How to Sync to Manually
Step 1: Understand xkcd Data Structure
Begin by exploring xkcd's data structure. xkcd comics are accessible via a JSON API at `https://xkcd.com/info.0.json` for the latest comic or `https://xkcd.com/[comic_number]/info.0.json` for specific comics. Understand the JSON response structure, which typically includes fields like "month," "num," "link," "year," "news," "safe_title," "transcript," "alt," "img," and "title."

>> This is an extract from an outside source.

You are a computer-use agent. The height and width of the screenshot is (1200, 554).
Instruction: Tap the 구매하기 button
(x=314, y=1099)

Step 2: Set Up Your Google Cloud Project
Log into your Google Cloud Platform account and create a new project (if you don't have one already). Enable the BigQuery API for this project by navigating to the APIs & Services dashboard, clicking on "Enable APIs and Services," and searching for "BigQuery API."

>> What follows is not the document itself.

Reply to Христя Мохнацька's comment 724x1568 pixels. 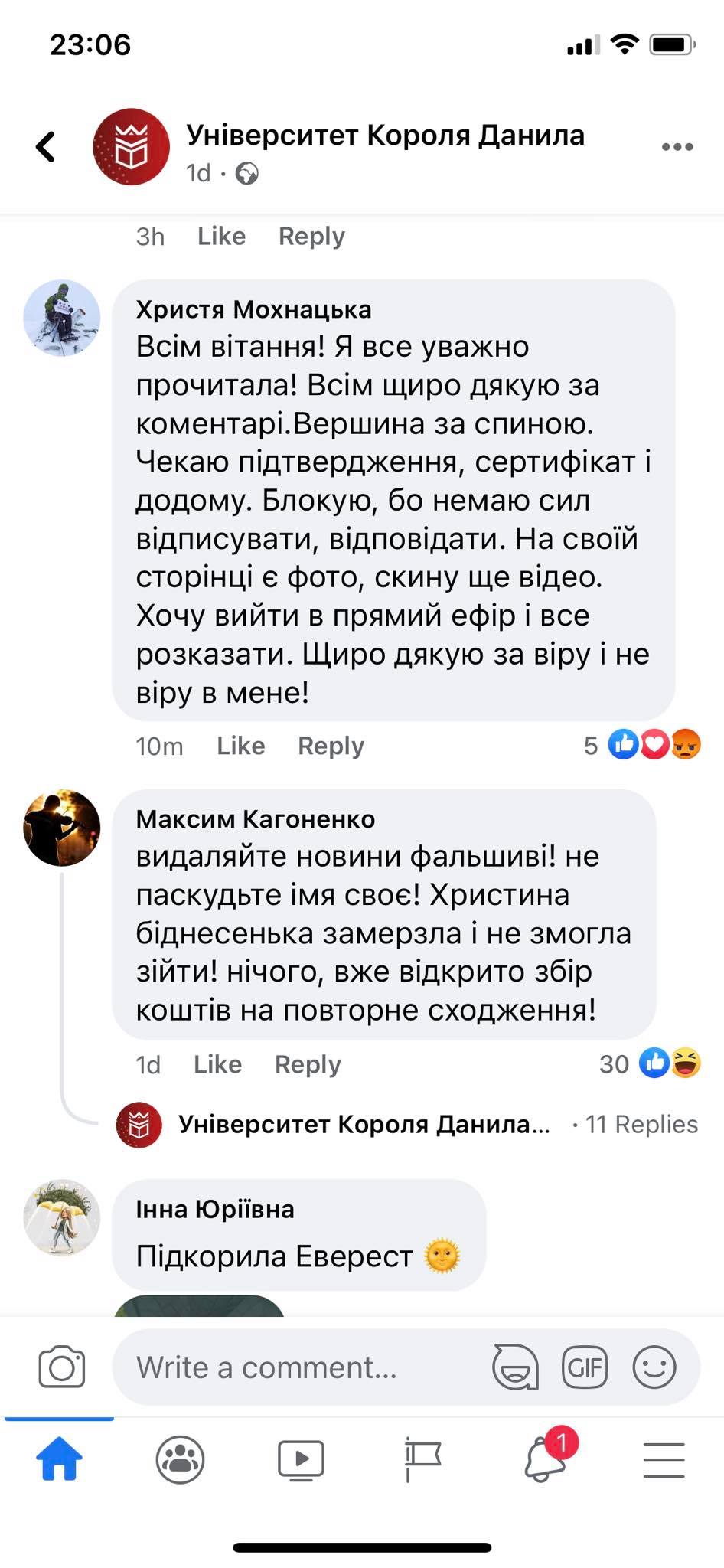(331, 746)
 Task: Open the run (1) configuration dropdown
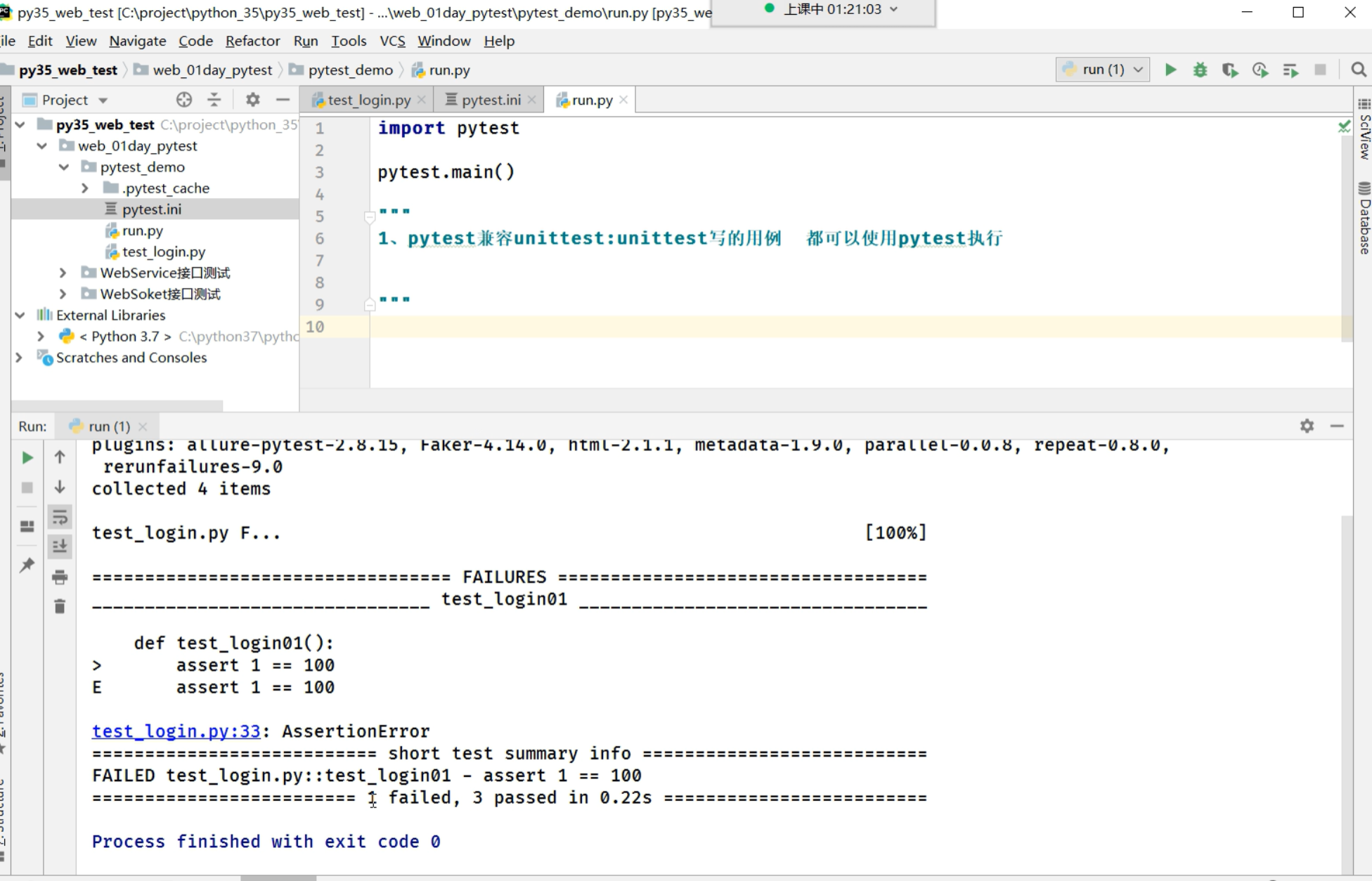tap(1102, 70)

Step 3: Prepare Your Local Environment
Ensure you have Python installed on your local machine along with the Google Cloud SDK, which provides the `gcloud` command-line tool. Additionally, install the `google-cloud-bigquery` library using pip:
```bash
pip install google-cloud-bigquery
```
Step 4: Extract Data from xkcd
Write a Python script that fetches data from the xkcd API. You can use the `requests` library to make HTTP requests. Loop through a range of comic numbers to fetch multiple comics, or start from the latest and work backward:
```python
import requests
def fetch_xkcd_data(comic_number):
url = f"https://xkcd.com/{comic_number}/info.0.json"
response = requests.get(url)
if response.status_code == 200:
return response.json()
else:
return None
# Example to fetch data for comic number 1
comic_data = fetch_xkcd_data(1)
```
Step 5: Transform Data for BigQuery
Convert the fetched JSON data into a format suitable for BigQuery. Flatten the JSON structure if necessary and create a list of dictionaries where each dictionary corresponds to one row of data:
```python
def transform_data(comic_data):
# Example transformation
return {
"comic_number": comic_data.get("num"),
"title": comic_data.get("title"),
"img_url": comic_data.get("img"),
"alt_text": comic_data.get("alt"),
"year": int(comic_data.get("year")),
"month": int(comic_data.get("month"))
}
transformed_data = transform_data(comic_data)
```
Step 6: Load Data into BigQuery
Use the BigQuery Python client library to load data into BigQuery. First, create a dataset and a table if they don’t exist. Then, insert the transformed data into the table:
```python
from google.cloud import bigquery
client = bigquery.Client()
dataset_id = 'your_dataset'
table_id = 'your_table'
dataset_ref = client.dataset(dataset_id)
table_ref = dataset_ref.table(table_id)
# Create dataset and table if not exists
client.create_dataset(dataset_ref, exists_ok=True)
schema = [
bigquery.SchemaField("comic_number", "INTEGER"),
bigquery.SchemaField("title", "STRING"),
bigquery.SchemaField("img_url", "STRING"),
bigquery.SchemaField("alt_text", "STRING"),
bigquery.SchemaField("year", "INTEGER"),
bigquery.SchemaField("month", "INTEGER")
]
table = bigquery.Table(table_ref, schema=schema)
client.create_table(table, exists_ok=True)
# Insert data
errors = client.insert_rows_json(table, [transformed_data])
if errors:
print(f"Encountered errors while inserting rows: {errors}")
```
Step 7: Verify Data in BigQuery
Finally, verify that the data was successfully loaded into BigQuery. Use the BigQuery console or the `bq` command-line tool to query your table and ensure the data appears as expected:
```bash
bq query --nouse_legacy_sql 'SELECT * FROM `your_project.your_dataset.your_table` LIMIT 10'
```
By following these steps, you should be able to extract data from xkcd, transform it, and load it into BigQuery without using any third-party connectors or integrations.